3 teaspoons olive oil extra virgin
1 teaspoon balsamic vinegar
1 teaspoon honey
1/4 teaspoon Dijon mustard
a pinch of sea salt
a pinch of thyme

On a lightly floured surface, roll out the dough a cover a tin with removeable bottoms and press into the bottoms and sides and pierce the bottoms of the tin all over with a fork. Refrigerate it for 30 minutes. 
Preheat oven to 180ยบ. Cover the greased tart tin with baking paper and fill it with dried beans and bake for 12-15 minutes until edges get golden. Remove paper and weights and leave it out the oven while you do the filling.
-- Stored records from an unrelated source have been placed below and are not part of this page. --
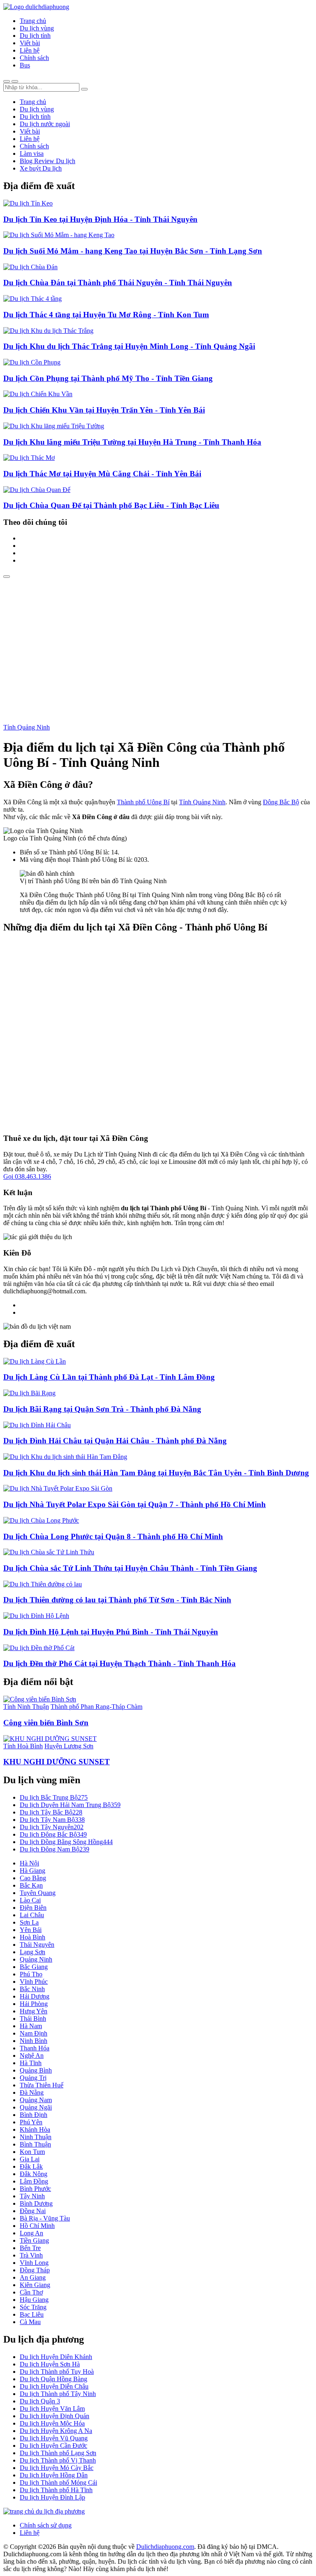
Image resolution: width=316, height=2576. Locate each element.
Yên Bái (31, 1929)
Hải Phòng (34, 2003)
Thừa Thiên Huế (41, 2085)
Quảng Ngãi (36, 2107)
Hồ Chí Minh (37, 2225)
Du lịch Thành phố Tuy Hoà (57, 2371)
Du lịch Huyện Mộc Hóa (52, 2423)
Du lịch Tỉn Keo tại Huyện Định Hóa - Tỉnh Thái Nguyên (100, 219)
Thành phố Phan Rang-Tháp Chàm (96, 1706)
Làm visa (32, 153)
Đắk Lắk (31, 2166)
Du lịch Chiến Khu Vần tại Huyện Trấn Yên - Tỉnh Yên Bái (104, 410)
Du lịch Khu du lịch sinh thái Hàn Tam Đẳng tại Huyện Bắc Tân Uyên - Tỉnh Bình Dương (156, 1472)
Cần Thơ (31, 2292)
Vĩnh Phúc (34, 1981)
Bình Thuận (35, 2144)
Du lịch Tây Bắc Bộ (51, 1812)
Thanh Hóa (34, 2048)
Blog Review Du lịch (47, 160)
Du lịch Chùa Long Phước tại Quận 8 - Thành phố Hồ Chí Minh (113, 1536)
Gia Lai (30, 2159)
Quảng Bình (36, 2070)
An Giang (33, 2277)
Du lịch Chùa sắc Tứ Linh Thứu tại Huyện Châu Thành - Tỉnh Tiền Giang (130, 1568)
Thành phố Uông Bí (143, 802)
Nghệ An (32, 2055)
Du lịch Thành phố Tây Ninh (58, 2393)
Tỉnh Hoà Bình (23, 1746)
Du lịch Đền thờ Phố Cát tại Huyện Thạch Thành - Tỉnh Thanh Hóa (119, 1663)
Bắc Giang (34, 1966)
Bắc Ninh (32, 1988)
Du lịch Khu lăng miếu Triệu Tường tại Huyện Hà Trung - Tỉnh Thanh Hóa (132, 442)
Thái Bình (33, 2018)
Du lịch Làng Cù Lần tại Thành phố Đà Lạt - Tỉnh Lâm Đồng (109, 1377)
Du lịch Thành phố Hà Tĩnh (56, 2489)
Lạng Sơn (32, 1951)
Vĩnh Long (34, 2262)
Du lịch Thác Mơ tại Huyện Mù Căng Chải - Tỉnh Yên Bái (102, 473)
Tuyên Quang (38, 1892)
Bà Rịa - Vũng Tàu (45, 2218)
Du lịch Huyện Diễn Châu (54, 2386)
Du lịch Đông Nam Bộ (54, 1849)
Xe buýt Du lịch (41, 168)
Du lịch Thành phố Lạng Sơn (58, 2452)
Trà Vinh (31, 2255)
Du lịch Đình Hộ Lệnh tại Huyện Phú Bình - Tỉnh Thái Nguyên (110, 1631)
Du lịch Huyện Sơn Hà (50, 2364)
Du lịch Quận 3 (40, 2401)
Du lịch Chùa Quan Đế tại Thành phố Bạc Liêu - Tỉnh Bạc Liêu (111, 505)
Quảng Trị (33, 2077)
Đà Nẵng (32, 2092)
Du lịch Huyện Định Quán (54, 2415)
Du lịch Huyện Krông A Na (56, 2430)
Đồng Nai (33, 2210)
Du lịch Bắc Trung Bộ (54, 1797)
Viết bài (30, 42)
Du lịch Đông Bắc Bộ (53, 1834)
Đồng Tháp (35, 2270)
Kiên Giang (35, 2284)
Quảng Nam (36, 2099)
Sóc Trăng (33, 2307)
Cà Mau (30, 2321)
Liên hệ (30, 50)
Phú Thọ (31, 1974)
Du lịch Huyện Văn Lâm (52, 2408)
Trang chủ (33, 20)
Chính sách (34, 57)
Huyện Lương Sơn (68, 1746)
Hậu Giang (34, 2299)
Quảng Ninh (36, 1959)
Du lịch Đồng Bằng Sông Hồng (66, 1841)
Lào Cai (30, 1900)
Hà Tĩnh (31, 2062)
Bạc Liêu (32, 2314)
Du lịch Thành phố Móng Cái (58, 2482)
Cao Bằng (33, 1877)
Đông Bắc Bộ (281, 802)
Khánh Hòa (35, 2129)
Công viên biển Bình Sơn (45, 1722)
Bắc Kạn (31, 1885)
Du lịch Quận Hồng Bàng (53, 2378)
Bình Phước (35, 2188)
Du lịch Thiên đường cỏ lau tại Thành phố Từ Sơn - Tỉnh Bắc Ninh (117, 1599)
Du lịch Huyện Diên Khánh (56, 2356)
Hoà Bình (32, 1937)
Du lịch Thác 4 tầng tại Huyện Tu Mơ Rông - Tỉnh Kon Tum (106, 314)
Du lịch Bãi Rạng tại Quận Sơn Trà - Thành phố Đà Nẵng (102, 1409)
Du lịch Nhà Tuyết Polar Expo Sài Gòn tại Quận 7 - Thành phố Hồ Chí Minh (134, 1504)
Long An (31, 2233)
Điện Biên (33, 1907)
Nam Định (33, 2033)
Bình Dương (36, 2203)
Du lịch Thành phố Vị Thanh (58, 2460)
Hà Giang (32, 1870)
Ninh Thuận (35, 2136)
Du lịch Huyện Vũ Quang (54, 2438)
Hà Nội (29, 1863)
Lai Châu (32, 1914)
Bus (25, 65)
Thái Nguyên (37, 1944)
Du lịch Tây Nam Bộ (52, 1819)
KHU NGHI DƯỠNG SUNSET (56, 1761)
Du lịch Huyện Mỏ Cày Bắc (56, 2467)
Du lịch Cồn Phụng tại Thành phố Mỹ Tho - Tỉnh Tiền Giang (108, 378)
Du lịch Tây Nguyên (52, 1827)
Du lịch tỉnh (35, 35)
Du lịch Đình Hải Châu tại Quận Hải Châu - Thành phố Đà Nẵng (115, 1440)
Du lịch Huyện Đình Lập (52, 2497)
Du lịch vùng (37, 28)
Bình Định (33, 2114)
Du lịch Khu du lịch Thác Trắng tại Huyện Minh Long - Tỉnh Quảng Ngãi (129, 346)
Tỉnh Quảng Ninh (26, 727)
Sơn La (29, 1922)
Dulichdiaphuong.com (165, 2546)
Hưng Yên (33, 2011)
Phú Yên (31, 2122)
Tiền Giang (34, 2240)
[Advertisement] (158, 639)
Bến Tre (30, 2247)
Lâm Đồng (34, 2181)
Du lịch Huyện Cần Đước (53, 2445)
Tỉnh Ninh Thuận (26, 1706)
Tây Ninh (32, 2196)
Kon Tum (32, 2151)
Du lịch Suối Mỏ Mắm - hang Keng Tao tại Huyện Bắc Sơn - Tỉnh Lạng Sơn (132, 251)
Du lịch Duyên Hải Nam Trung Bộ (70, 1804)
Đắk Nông (33, 2173)
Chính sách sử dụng (46, 2525)
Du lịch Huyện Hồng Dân (54, 2475)
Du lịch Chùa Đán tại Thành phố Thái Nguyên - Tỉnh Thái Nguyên (117, 282)
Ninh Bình (33, 2040)
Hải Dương (34, 1996)
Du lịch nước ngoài (45, 123)
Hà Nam (31, 2025)
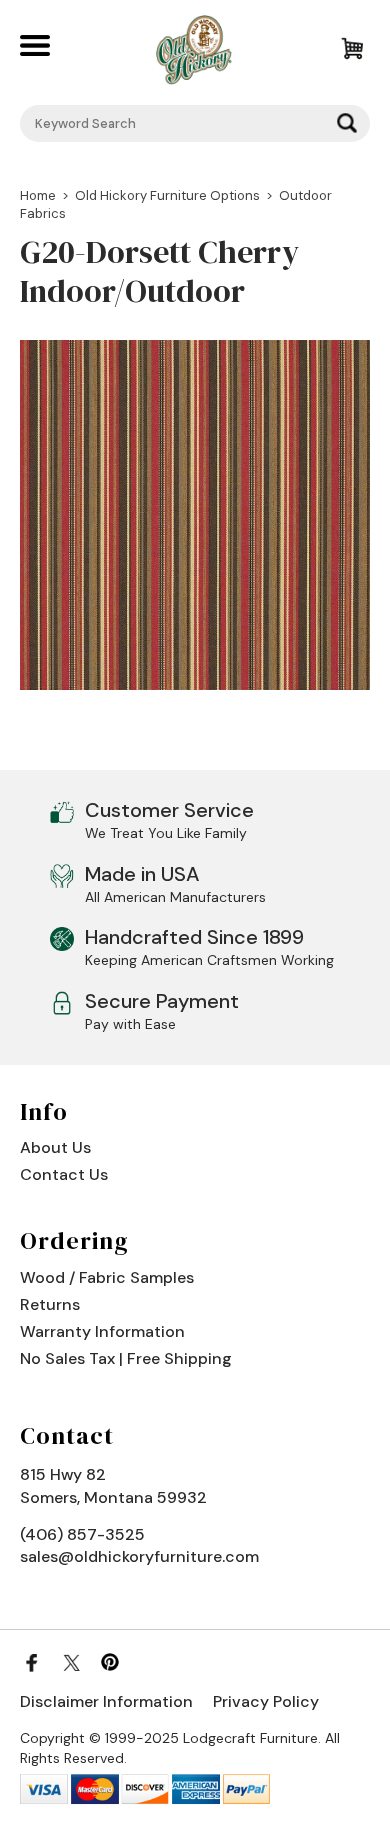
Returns (50, 1304)
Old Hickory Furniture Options (167, 195)
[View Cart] (340, 50)
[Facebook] (32, 1662)
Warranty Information (102, 1331)
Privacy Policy (266, 1701)
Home (38, 195)
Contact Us (64, 1174)
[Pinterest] (110, 1662)
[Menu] (48, 50)
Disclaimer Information (106, 1701)
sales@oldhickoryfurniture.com (139, 1556)
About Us (55, 1147)
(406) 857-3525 (82, 1534)
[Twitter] (71, 1662)
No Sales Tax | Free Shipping (126, 1358)
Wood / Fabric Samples (107, 1277)
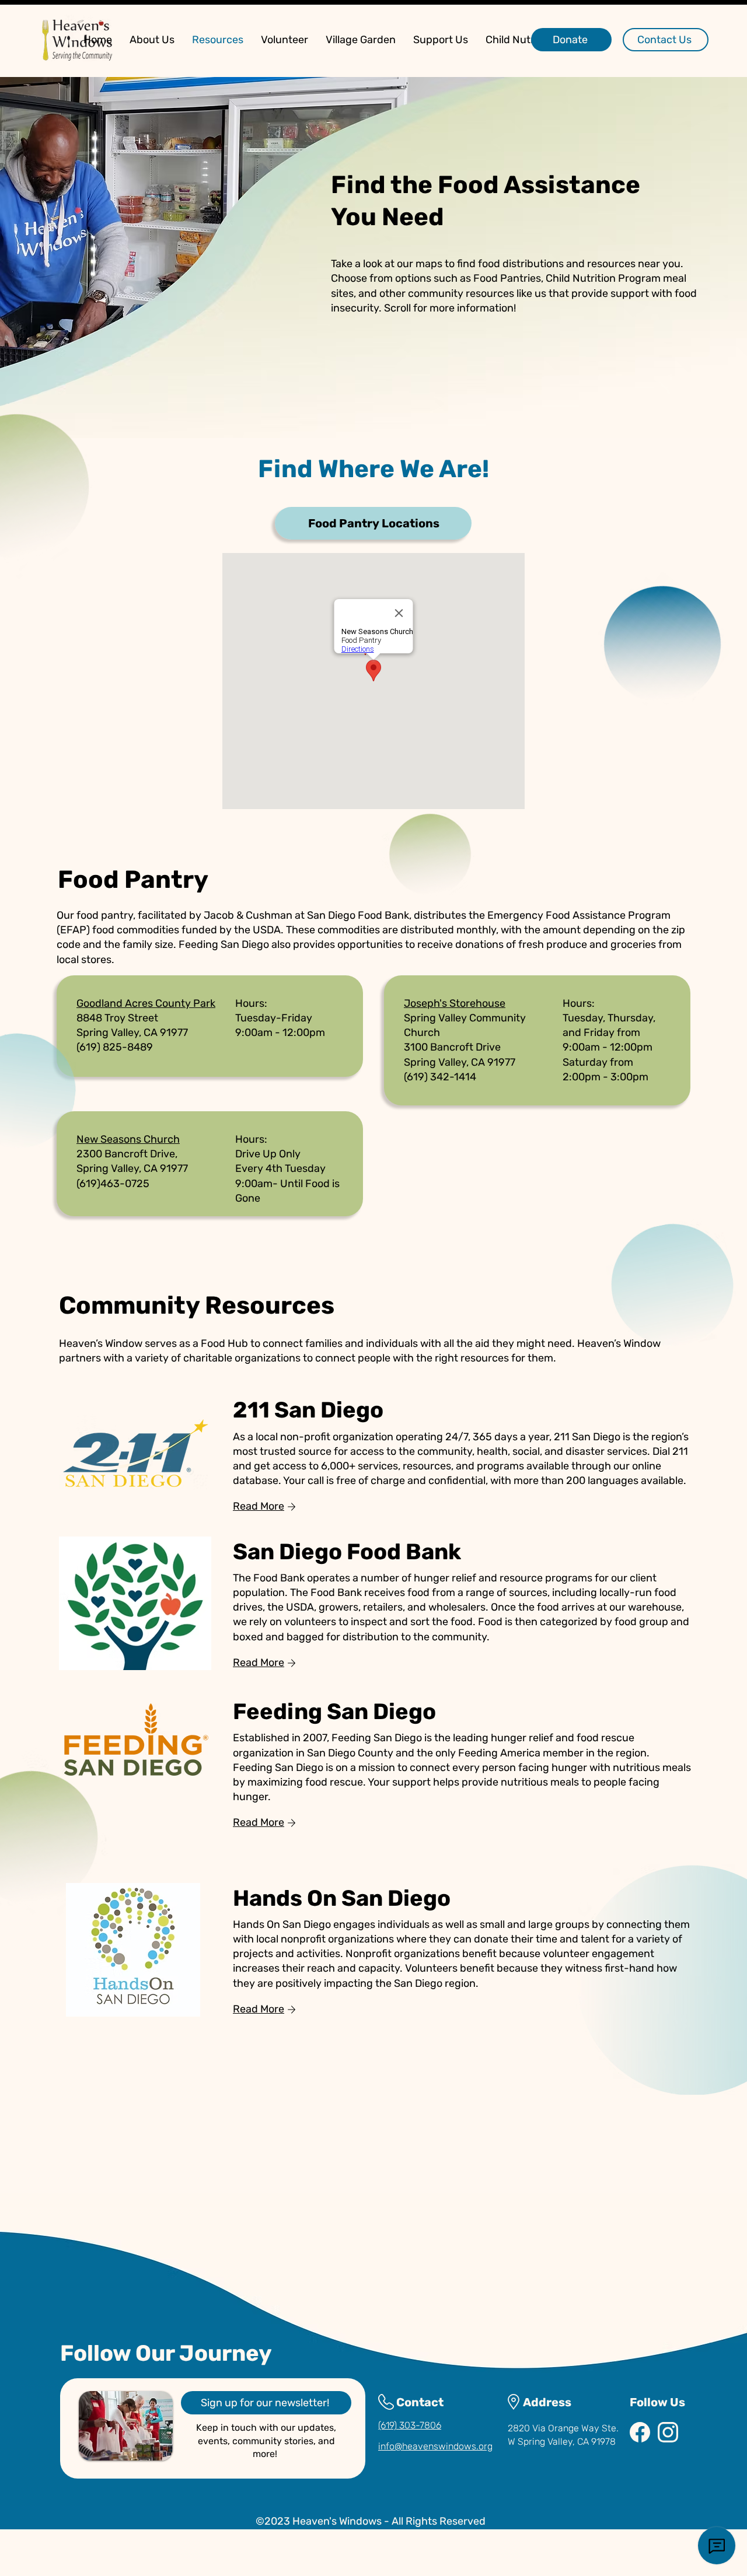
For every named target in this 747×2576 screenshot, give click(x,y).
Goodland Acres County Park (145, 1003)
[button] (152, 39)
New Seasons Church (128, 1139)
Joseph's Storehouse (454, 1003)
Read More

Beat the egg, add the milk, the yogurt and the mustard until smooth add the salt and the thyme and fill the tart with the mixture and bake for 10-12 minutes. Let it cool complety.
For the dressing mix all the ingredients in a small bowl. Mix all the ingredients for the topping in a separate bowl,  spread them over the tart and dress with the dressing.
This recipe is adapted of the savory greens tart of this blog.

What's about you guys, how is your summer going? are you on holidays? My intention is to upload a weekly recipe as always, but I still have some plans until september, so I will let you know. Enjoy your summer and  of course I don't want to forgot if you are in the other side of the world enjoy your winter as well.